_The problem_
Reproduce the records without any change, starting from the first line and continuing through the line containing "Uncheck the Front view checkbox", both ends included. Omit the pictures from your answer.
•••
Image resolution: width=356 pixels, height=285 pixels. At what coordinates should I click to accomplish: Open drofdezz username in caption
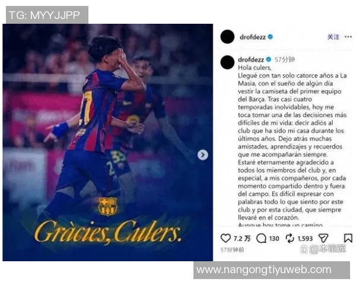pyautogui.click(x=250, y=59)
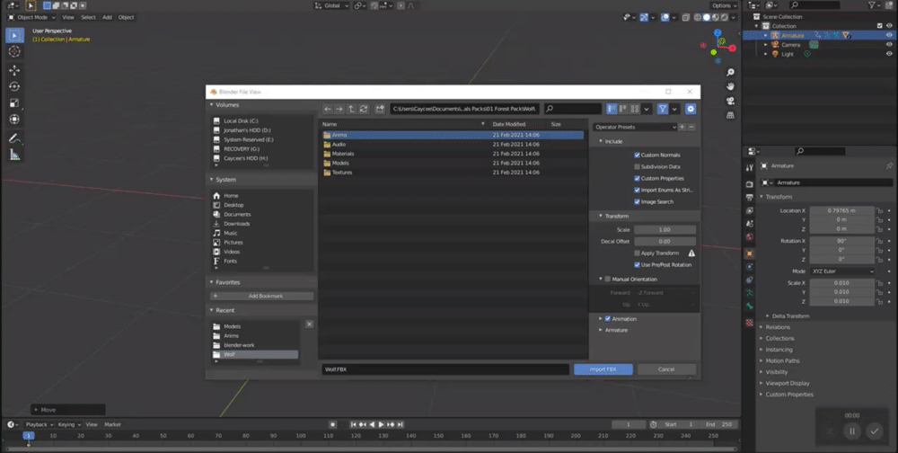Viewport: 898px width, 453px height.
Task: Open the Add menu in viewport header
Action: click(107, 17)
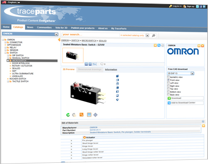Uncheck the Front view checkbox
Screen dimensions: 208x164
click(168, 80)
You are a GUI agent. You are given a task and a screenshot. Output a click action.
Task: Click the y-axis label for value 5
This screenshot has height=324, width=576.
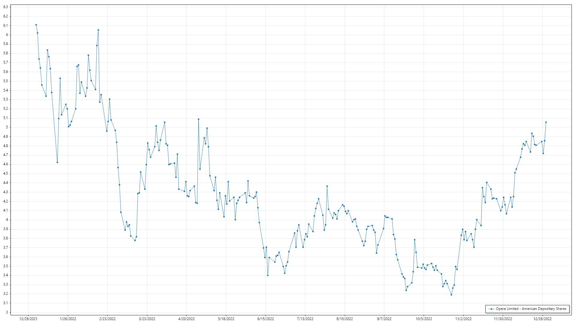[7, 128]
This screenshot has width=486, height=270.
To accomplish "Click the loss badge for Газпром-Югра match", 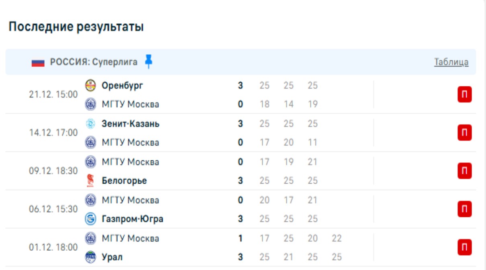I will pos(465,209).

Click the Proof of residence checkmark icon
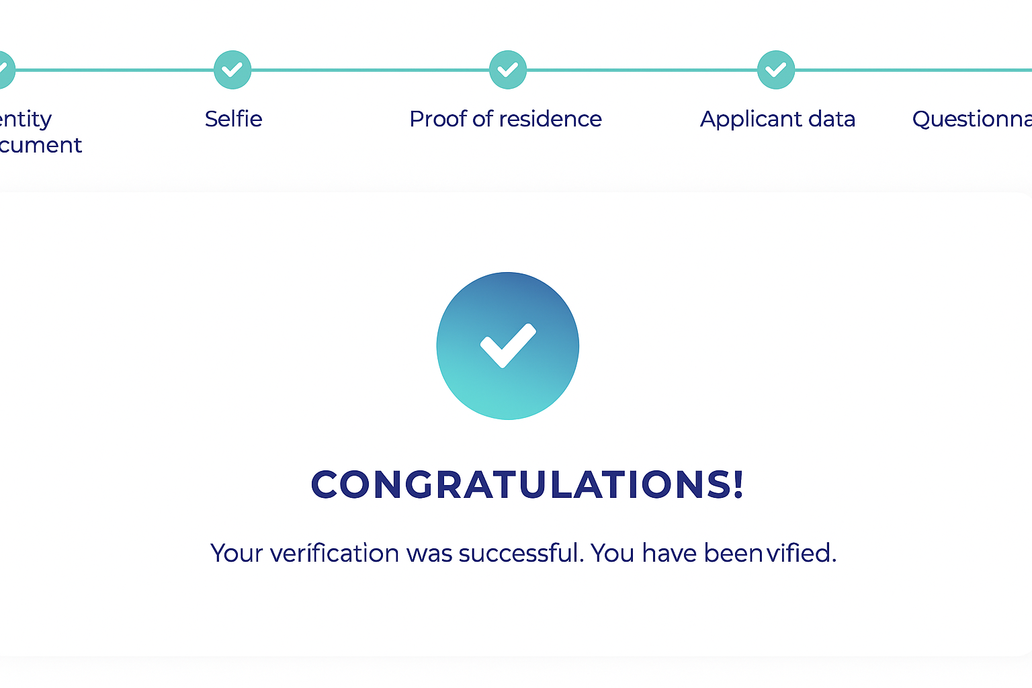point(508,70)
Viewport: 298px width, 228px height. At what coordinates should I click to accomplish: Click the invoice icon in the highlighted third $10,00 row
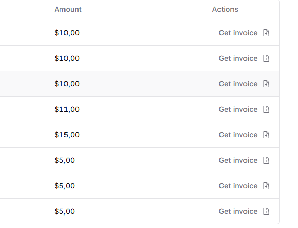coord(266,84)
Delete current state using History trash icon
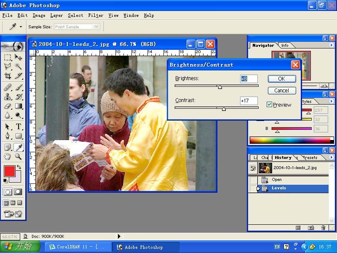 [x=323, y=228]
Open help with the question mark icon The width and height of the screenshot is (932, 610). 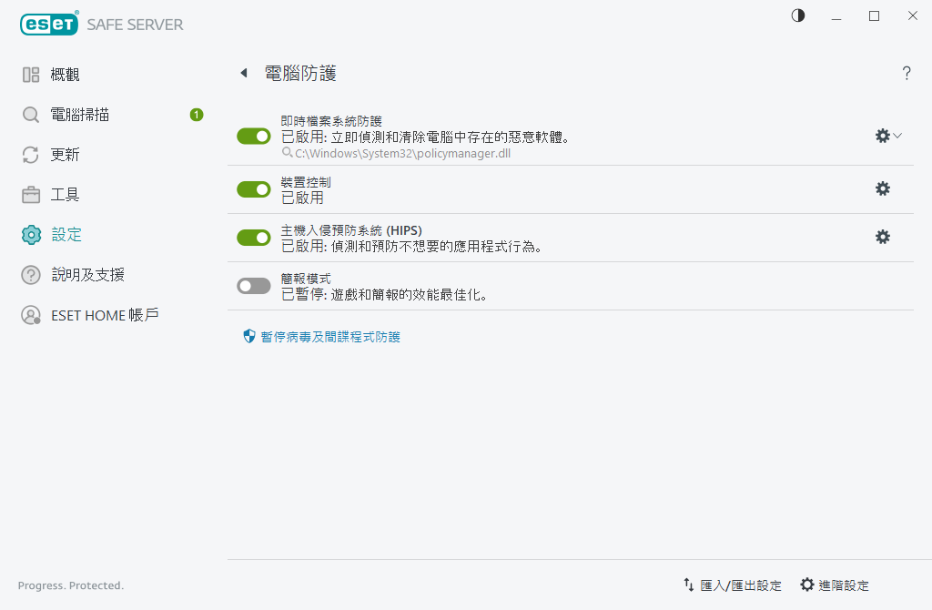907,74
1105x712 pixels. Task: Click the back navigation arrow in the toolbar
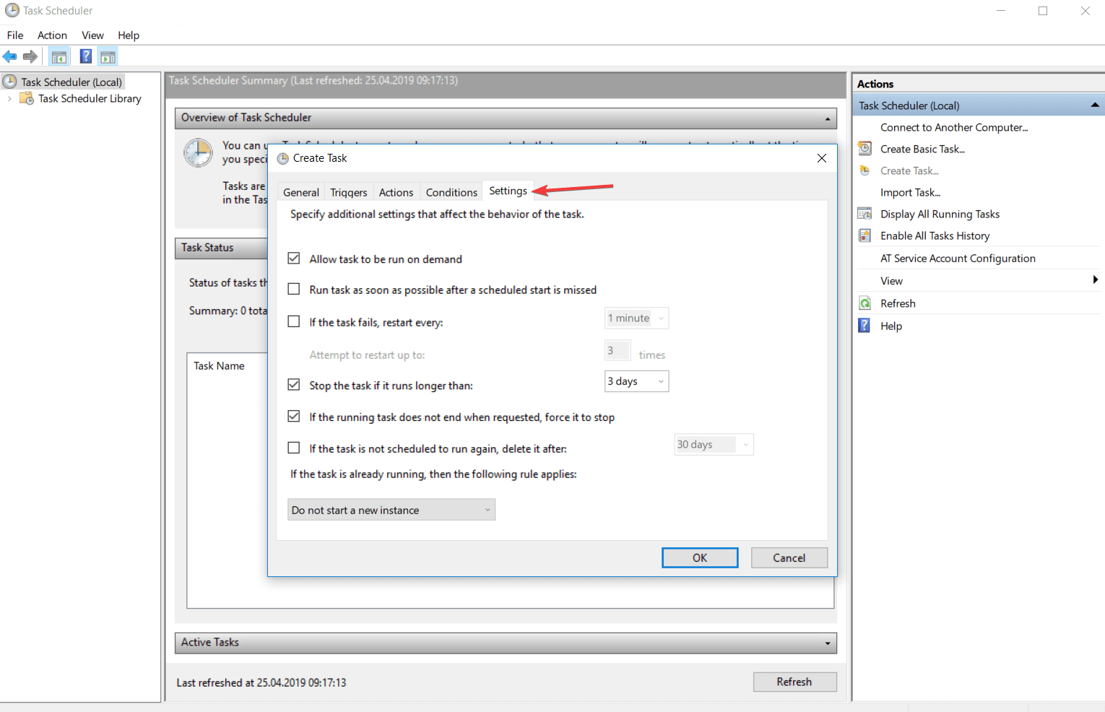point(10,56)
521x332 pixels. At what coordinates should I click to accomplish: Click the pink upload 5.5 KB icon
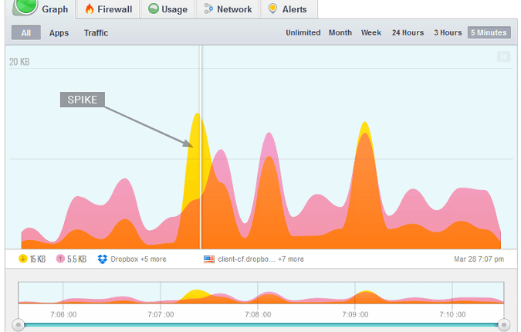[x=60, y=259]
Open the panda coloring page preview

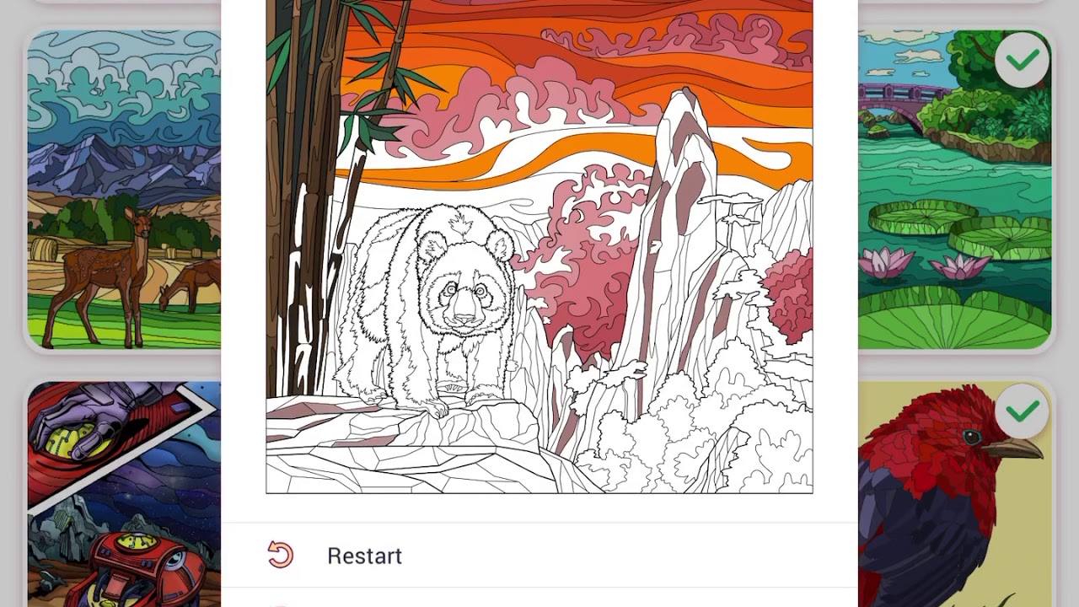pos(540,246)
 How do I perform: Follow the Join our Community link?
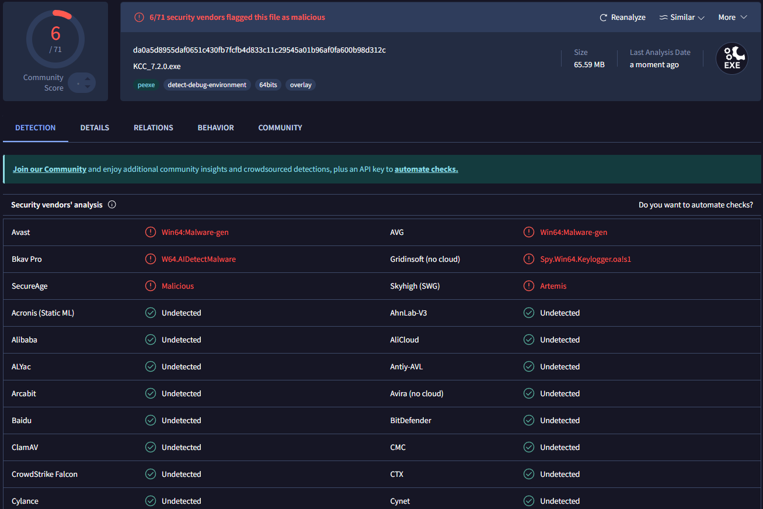(x=50, y=169)
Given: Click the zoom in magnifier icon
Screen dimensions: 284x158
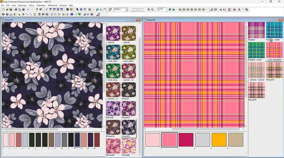Looking at the screenshot, I should pos(149,10).
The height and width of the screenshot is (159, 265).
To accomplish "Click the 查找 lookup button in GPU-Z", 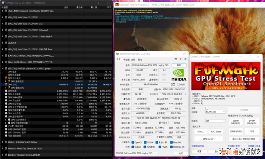I will pyautogui.click(x=179, y=66).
•••
_Task answer_
Image resolution: width=356 pixels, height=285 pixels. At what coordinates should I click to accomplish: Open drofdezz username in caption
pyautogui.click(x=250, y=59)
Viewport: 898px width, 453px height.
Task: Open the Add menu in viewport header
Action: click(107, 17)
Uncheck the Front view checkbox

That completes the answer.